I have some stories I am going to share from the time I was still a backend developer. This is the first and one of my biggest fuckups, but I can say that with a big smile looking back at what happened. It is like they say, "if you are not failing, you are not trying hard enough."
It was a couple of years ago, and I think I was only developing for about a year. I learned on the job while studying for my bachelor's in computer science in the evening. So I was still green as grass. My team was no exception, we were all pretty new to the game.
It is fair to say that this happened at a startup, and the rest of the development team were also young and novice developers. Sure, we were proud and the platform was doing well, but we were still learning.
One day, I picked up a project to show all the emails that we sent to our users automatically through our application. We decided it would be best to show this in our admin panel which was developed in-house. Back then we had a mindset to build everything in-house, something we have come back on with experience.
The way I created this was pretty simple. The service that we integrated to send emails, was able to fire webhooks on certain events, such as
clicked. I remember feeling like a genius for finding this in their documentation and I got to work. Little did I know, I was about to set off a chain of events that would result in one of the worst weeks for the company.

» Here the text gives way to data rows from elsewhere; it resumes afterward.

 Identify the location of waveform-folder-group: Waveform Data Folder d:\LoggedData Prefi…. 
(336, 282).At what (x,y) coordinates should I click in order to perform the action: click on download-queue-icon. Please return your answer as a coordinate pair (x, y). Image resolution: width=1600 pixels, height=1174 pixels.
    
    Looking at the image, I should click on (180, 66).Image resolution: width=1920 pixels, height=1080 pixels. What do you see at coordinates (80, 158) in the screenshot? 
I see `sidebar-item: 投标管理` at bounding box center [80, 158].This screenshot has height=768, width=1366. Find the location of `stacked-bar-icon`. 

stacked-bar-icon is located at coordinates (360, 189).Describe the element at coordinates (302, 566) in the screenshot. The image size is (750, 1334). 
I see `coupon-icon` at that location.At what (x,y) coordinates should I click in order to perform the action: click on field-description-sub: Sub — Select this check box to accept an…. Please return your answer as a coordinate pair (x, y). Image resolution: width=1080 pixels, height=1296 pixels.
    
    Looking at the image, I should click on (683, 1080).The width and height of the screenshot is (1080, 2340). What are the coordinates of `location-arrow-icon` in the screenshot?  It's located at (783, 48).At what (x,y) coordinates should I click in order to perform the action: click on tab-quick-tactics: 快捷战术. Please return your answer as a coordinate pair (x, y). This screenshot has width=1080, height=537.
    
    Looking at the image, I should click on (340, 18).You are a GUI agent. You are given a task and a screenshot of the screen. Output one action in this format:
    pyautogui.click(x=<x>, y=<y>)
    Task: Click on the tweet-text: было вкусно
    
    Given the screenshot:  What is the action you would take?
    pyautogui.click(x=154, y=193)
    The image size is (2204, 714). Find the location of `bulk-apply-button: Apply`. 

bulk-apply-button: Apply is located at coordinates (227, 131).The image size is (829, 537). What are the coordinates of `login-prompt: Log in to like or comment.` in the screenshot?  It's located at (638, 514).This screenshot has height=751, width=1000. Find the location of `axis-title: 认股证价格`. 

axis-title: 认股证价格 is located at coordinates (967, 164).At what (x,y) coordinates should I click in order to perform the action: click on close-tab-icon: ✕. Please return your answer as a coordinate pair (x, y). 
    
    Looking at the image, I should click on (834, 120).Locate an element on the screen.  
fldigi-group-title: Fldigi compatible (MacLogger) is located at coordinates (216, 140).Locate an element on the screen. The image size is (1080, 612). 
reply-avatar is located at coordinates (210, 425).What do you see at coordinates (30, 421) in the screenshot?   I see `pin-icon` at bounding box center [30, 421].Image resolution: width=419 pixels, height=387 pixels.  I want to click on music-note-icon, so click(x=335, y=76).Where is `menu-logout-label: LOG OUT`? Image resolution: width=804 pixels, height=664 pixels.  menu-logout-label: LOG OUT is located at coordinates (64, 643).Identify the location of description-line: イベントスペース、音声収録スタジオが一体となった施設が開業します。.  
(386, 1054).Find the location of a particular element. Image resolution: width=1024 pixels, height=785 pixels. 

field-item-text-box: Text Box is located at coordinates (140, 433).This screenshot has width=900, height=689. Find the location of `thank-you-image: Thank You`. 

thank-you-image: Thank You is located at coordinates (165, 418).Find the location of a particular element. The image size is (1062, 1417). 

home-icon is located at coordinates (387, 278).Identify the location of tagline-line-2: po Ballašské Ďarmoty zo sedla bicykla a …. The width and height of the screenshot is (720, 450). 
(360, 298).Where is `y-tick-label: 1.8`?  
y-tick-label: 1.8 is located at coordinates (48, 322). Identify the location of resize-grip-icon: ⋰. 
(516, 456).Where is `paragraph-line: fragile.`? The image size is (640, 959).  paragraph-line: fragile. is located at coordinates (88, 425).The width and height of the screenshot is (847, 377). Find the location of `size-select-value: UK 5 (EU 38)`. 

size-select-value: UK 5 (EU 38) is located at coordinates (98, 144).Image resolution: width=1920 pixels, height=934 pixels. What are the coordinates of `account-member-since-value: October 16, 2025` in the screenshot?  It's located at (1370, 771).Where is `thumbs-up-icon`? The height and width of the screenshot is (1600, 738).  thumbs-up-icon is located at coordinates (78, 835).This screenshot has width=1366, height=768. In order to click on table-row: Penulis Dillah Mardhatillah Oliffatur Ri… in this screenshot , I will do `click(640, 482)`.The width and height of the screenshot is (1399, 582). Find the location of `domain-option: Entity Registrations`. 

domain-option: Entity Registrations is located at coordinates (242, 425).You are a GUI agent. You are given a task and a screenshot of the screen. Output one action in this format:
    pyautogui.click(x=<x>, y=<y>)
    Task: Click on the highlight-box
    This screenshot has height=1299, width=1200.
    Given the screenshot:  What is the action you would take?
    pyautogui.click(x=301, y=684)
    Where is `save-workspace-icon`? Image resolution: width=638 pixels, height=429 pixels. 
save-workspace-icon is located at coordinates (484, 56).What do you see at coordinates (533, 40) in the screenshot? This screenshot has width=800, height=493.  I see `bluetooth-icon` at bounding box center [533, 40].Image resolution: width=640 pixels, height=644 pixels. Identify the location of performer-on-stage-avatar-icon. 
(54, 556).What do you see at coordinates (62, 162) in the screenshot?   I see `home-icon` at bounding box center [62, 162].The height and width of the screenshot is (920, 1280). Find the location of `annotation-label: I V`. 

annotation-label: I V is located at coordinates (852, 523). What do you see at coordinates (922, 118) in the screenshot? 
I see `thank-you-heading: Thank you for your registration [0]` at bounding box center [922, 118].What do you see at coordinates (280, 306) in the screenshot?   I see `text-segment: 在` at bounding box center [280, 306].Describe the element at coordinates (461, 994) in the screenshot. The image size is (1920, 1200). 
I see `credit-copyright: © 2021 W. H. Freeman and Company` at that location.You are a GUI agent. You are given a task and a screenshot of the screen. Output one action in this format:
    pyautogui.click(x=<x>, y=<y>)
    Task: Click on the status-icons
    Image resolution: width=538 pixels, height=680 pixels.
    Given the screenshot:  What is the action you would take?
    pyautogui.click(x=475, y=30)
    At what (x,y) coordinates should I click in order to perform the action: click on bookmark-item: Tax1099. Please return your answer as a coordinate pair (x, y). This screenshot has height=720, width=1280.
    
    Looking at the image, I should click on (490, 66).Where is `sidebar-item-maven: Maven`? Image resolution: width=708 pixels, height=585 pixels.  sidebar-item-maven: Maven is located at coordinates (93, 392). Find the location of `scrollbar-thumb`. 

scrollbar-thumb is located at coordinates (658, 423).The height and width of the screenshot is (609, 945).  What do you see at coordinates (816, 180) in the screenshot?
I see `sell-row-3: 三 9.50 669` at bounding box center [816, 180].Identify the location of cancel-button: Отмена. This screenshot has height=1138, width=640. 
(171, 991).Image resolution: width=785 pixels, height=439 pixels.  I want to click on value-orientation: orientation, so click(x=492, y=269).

Of course, I sent a few emails during development to ensure that all events worked accordingly and I was satisfied with the results. This was back in a time when we did not know about automated testing, did not properly review each other their code, and overall, were pretty new to the game. So, we thought the feature worked fine, and it was tested and reviewed by others.
All seemed well, and we deployed the update. Our admins were happy, as they now had the tools to properly see what happened. There were a few minor bugs here and there, but nothing we could not fix instantly. Famous last words.
That was until we reached the first Monday after our update. It was 9 in the morning and suddenly the server crashed. What? We did not do any updates today or last Friday. What could cause this?
Poor logging and poor understanding caused us not to find the issue so we just restarted and thought that was that. Until 30 minutes passed and it happened again. And again, and again, and again.
You see, up until this point, we did not see more than 100 webhooks fired in an hour. The company was small and we just did not send many emails. Except on Monday, which is when we sent our newsletter. For comparison, our subscriber list then was around 20k users, and we always sent that Monday morning at 9.
Because I implemented all the different events, it did not stop at 20k events. It went way over 100k on just Monday alone. New events were forced upon our little server which simply could not handle the load.
That resulted in them receiving error codes, flagging the events as
undelivered and put in a queue to try again. Primarily due to our lack of experience (and in all honesty lack on their end to disable the webhooks or empty the queue), we were forced to just watch the queue count slowly go down over the week, by the few events our server could process before it crashed again.
It was a painful week, but I learned a lot. For one, always test your code properly before deploying it. And two, never underestimate the power of a Monday morning newsletter 🙃.
I hope you found this story entertaining and perhaps even learned a thing or two. Just remember, we all make mistakes, and it is how we learn from them that counts.